By 1947, roughly 2,000 squatters had moved into the walled city. They came because it was one of the few places in Hong Kong where they could settle without facing British immigration controls or housing regulations. As the Communist victory in 1949 drove even more people out of mainland China, the population continued to climb. Over the following decades, the walled city transformed from a low-rise garrison ruin into a towering, self-built megastructure, with buildings stacked so close together that sunlight barely reached the ground-level alleyways.
How 33,000 People Lived in 6.5 Acres
At its peak in the 1980s, the walled city housed an estimated 33,000 residents within those 6.5 acres, making it one of the most densely populated places ever recorded. Buildings rose as high as 14 stories, constructed without architects or engineers, each new floor added informally on top of the last. The rooftops merged into a single connected plane where children played and residents hung laundry.
Without municipal services, residents improvised. Water came from two sources: buckets carried from municipal standpipes outside the city walls, or wells dug directly beneath buildings. Those wells tapped into groundwater that sat directly below open sewers running through the alleyways, with no protection from contamination. Electricity was stolen from the municipal mains through illegal connections. Naked cables hung in loops and tangles above the narrow passageways, a constant hazard.
Despite these conditions, the walled city developed its own internal social order. Residents organized community associations, and the city contained hundreds of small businesses: doctors’ offices, dentists, food manufacturers, and shops. Many of the dentists and doctors were trained professionals from mainland China whose qualifications weren’t recognized under British Hong Kong’s licensing system. The walled city was the one place they could practice.

BRIEF
Continue the passage on Hong Kong's walled city, starting after its last sentence.

ENTRIES
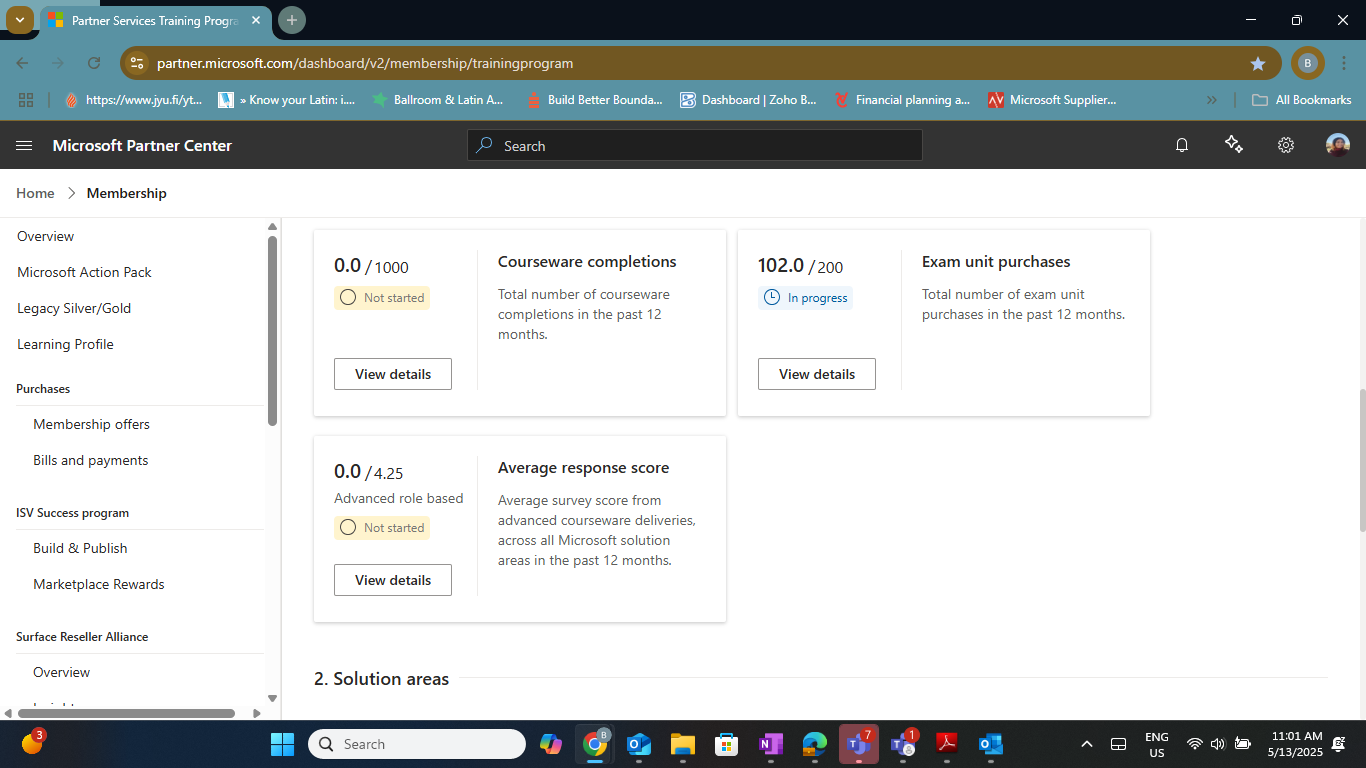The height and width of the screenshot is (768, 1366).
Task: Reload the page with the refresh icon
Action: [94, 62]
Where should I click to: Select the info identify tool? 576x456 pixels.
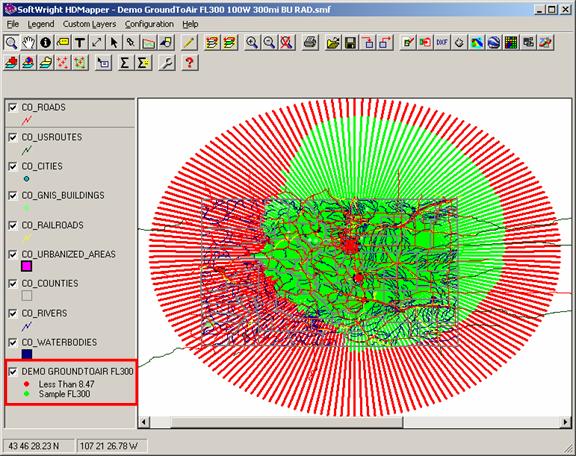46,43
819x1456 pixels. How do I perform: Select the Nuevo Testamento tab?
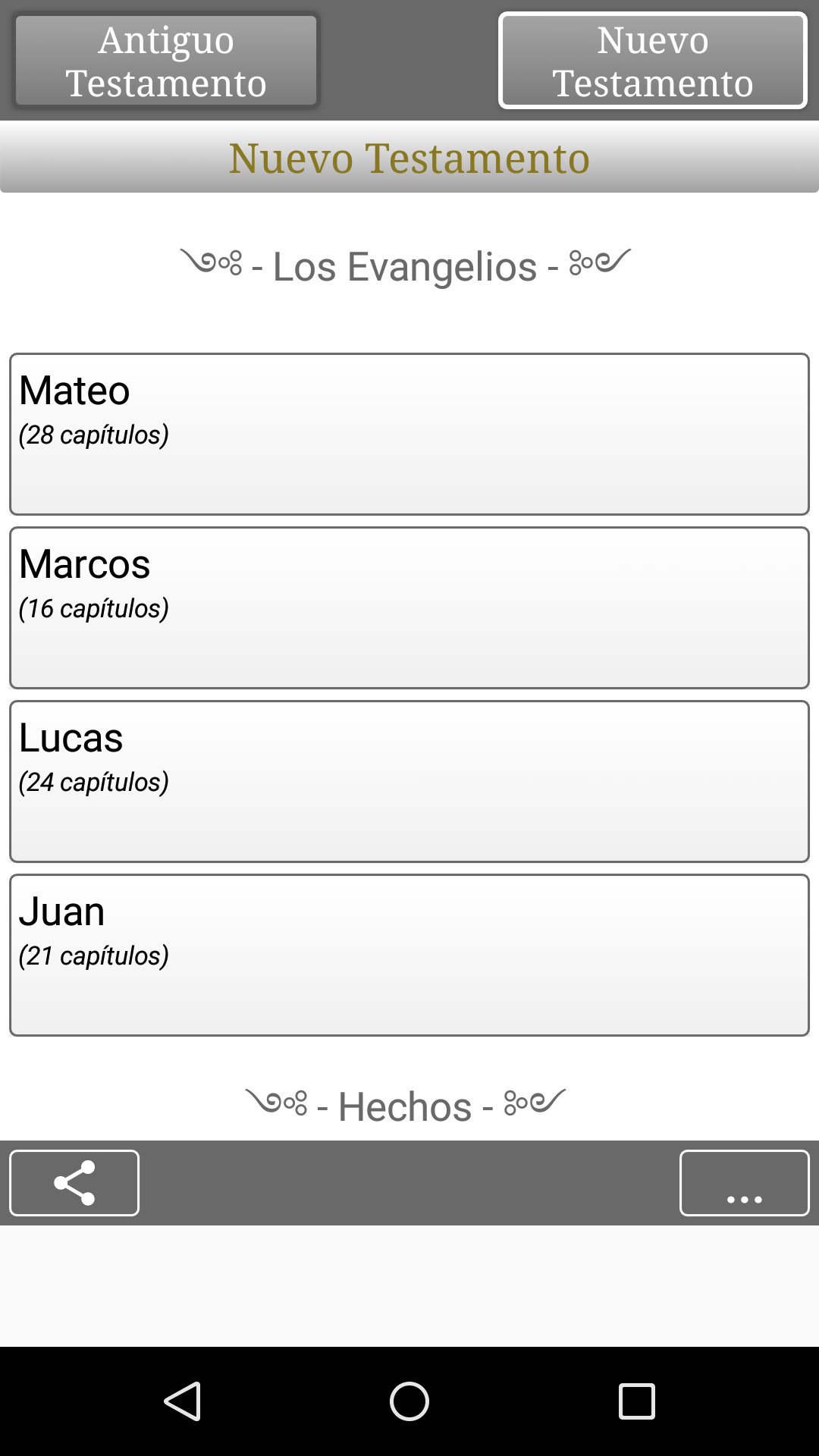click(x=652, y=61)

...

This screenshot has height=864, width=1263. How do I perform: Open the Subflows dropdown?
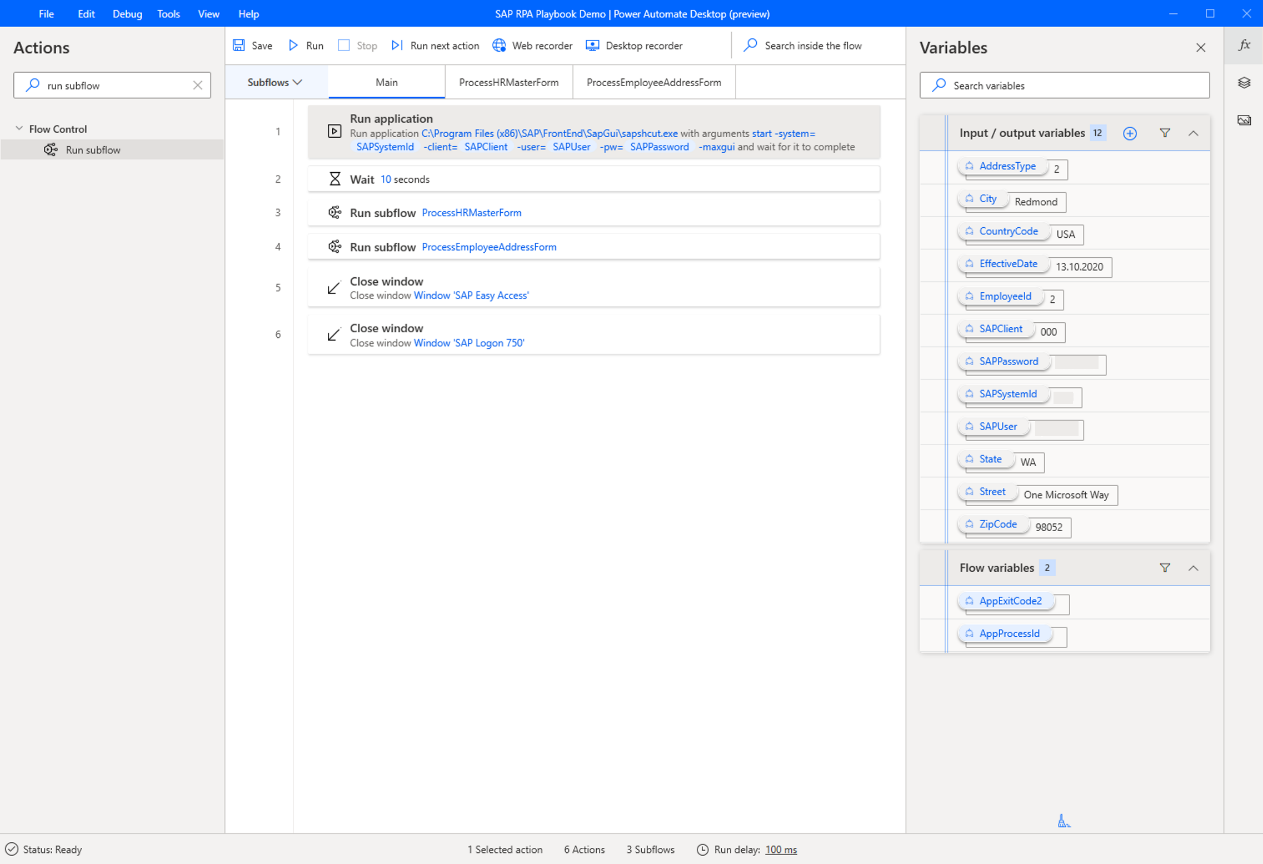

OUTPUT FOR THIS EXERCISE
Why It Was Finally Torn Down
The walled city’s fate was sealed by the 1984 Sino-British Joint Declaration, which set the terms for China’s resumption of sovereignty over all of Hong Kong in 1997. With the jurisdictional ambiguity about to disappear, both governments agreed to the Hong Kong government’s proposal to demolish the walled city and replace it with a park. Clearance and relocation of residents began in the late 1980s, and demolition was completed in 1994.
The site reopened in 1995 as Kowloon Walled City Park, designed in a traditional Chinese garden style. A few original features survived. The Yamen, the old Qing-era administrative building, still stands at the center of the park. At the original South Gate location, workers unearthed flagstone pavement, building cornerstones, a drain, and two granite plaques inscribed with “South Gate” and “Kowloon Walled City” in Chinese characters. These relics, now preserved as declared monuments, are among the only physical traces of a place that existed for over a century in the gap between two empires.